I think maybe I liked having reasons for not doing everything I thought I should be doing. It's quite possible that I used all those "excuses" as a crutch to hide the fact that it was ME who was choosing not to do them. I just didn't want to take the blame. At Ricks College our Phsychology Professor labeled it "Self Defeating Behaviors". I could write a Masters Thesis on that one!
So here I am, 58 years old, 13 grandchildren and 7 adult children, and serving as a Primary Teacher of three 10 year old girls. No longer can I hang the blame on someone else or onto something. It's time to take responsibility and to take charge.
This morning I read a quote from Elder Joseph B. Wirthlin from a talk he gave in April conference 2007 titled "Life's Lessons Learned" -
As of last night my focus had been on finding a "Job", some employment that would fill up the bank account and make me happy. Elder Wirthlin reminded me that I already have what I really want. My Family. It has been a blessing that I do not HAVE to work to keep us fed and sheltered - My husband has been doing that for us. I still may find a token job out there to help fill up hours but my real job is enjoying what I have.

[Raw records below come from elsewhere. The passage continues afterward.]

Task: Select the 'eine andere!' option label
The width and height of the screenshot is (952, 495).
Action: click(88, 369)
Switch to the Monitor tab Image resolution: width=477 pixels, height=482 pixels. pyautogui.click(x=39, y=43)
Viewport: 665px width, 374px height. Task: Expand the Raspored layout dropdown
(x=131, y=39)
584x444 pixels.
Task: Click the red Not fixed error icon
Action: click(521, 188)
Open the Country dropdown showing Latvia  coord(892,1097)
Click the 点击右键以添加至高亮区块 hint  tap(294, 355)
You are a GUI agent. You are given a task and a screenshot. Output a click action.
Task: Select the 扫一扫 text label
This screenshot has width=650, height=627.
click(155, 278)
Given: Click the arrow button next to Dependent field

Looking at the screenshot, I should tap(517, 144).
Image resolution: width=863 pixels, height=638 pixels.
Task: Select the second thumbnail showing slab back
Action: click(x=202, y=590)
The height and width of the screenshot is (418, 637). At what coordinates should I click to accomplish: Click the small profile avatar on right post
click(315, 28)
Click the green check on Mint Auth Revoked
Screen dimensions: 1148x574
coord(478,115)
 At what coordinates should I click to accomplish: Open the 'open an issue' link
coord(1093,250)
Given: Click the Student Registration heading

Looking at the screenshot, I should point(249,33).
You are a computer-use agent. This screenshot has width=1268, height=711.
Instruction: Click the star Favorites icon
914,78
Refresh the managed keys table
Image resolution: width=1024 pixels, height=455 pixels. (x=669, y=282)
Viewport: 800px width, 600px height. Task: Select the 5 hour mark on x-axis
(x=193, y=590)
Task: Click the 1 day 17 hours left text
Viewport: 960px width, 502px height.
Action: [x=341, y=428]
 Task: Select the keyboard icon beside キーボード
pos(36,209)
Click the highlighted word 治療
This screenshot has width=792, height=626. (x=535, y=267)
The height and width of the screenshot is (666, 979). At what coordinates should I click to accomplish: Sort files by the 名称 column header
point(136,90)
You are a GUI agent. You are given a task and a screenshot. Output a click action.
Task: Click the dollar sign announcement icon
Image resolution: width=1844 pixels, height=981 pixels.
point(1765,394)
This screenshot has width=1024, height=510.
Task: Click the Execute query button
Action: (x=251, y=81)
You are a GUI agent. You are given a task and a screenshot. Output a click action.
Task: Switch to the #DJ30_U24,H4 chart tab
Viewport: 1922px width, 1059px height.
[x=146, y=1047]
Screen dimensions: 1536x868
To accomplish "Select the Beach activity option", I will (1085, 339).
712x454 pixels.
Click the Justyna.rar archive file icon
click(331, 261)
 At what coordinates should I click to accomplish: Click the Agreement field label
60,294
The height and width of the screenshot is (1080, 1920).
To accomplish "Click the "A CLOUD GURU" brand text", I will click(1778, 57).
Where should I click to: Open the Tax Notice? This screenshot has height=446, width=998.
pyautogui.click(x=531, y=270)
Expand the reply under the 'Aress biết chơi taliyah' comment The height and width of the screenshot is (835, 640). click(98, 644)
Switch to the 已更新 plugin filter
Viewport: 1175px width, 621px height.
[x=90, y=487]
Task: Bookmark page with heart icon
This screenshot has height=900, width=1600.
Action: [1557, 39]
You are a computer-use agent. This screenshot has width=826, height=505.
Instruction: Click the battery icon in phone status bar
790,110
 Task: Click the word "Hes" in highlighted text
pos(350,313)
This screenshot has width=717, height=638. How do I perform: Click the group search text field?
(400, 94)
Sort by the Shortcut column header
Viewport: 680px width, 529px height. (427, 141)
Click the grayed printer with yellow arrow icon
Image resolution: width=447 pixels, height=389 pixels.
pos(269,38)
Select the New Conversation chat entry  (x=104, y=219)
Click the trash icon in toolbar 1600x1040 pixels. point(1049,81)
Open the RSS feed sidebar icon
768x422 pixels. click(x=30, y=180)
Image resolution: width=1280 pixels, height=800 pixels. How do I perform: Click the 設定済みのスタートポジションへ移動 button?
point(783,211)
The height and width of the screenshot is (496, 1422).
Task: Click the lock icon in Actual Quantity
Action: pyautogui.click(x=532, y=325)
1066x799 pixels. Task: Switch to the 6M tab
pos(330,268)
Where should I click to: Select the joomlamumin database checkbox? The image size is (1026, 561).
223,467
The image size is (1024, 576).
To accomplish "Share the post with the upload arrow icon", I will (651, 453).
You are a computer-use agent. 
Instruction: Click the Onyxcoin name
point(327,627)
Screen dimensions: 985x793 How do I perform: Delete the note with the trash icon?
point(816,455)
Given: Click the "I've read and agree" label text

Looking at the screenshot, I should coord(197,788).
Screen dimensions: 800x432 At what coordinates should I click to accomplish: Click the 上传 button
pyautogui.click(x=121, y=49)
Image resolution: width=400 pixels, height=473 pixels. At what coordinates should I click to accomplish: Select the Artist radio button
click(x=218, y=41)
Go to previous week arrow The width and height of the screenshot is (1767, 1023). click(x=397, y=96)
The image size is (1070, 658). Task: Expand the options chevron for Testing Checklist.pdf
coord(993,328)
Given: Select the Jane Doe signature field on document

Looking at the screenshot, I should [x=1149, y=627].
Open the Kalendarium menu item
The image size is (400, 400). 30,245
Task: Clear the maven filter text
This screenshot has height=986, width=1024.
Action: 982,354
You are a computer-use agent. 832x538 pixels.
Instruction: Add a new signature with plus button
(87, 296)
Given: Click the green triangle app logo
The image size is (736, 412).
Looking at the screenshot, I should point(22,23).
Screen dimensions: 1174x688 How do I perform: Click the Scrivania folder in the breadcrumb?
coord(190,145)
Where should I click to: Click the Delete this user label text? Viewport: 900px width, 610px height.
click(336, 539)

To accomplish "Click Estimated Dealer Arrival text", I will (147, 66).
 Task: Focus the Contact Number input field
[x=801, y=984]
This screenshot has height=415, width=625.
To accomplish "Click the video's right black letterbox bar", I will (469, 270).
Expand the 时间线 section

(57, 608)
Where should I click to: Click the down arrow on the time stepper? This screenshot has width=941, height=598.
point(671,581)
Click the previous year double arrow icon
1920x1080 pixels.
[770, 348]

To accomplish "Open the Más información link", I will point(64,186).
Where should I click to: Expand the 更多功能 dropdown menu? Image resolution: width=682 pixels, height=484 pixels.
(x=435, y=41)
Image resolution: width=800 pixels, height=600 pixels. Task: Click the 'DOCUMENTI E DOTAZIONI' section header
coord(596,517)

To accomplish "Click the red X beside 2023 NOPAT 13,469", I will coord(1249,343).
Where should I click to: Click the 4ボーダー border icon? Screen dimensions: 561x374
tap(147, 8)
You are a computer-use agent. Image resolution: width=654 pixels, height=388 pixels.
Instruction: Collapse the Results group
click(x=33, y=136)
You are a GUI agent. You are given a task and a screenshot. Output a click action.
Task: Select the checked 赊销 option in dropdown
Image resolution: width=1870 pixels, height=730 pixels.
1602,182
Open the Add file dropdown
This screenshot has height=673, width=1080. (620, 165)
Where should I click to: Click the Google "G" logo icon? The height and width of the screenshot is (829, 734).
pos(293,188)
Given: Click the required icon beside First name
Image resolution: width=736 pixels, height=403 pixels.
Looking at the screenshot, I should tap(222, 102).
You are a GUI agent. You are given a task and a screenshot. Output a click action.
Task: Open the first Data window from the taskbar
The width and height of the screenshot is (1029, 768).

" I urge you to examine your life. Determine where you are and what you need to do to be the kind of person you want to be. Create inspiring, noble, and righteous goals that fire your imagination and create excitement in your heart. And then keep your eye on them. Work consistently towards achieving them."
Husband
Children and their spouses
Grand-children
And all too soon Great Grand-children
So here's to finding myself - It's already here. I just had to get a reminder.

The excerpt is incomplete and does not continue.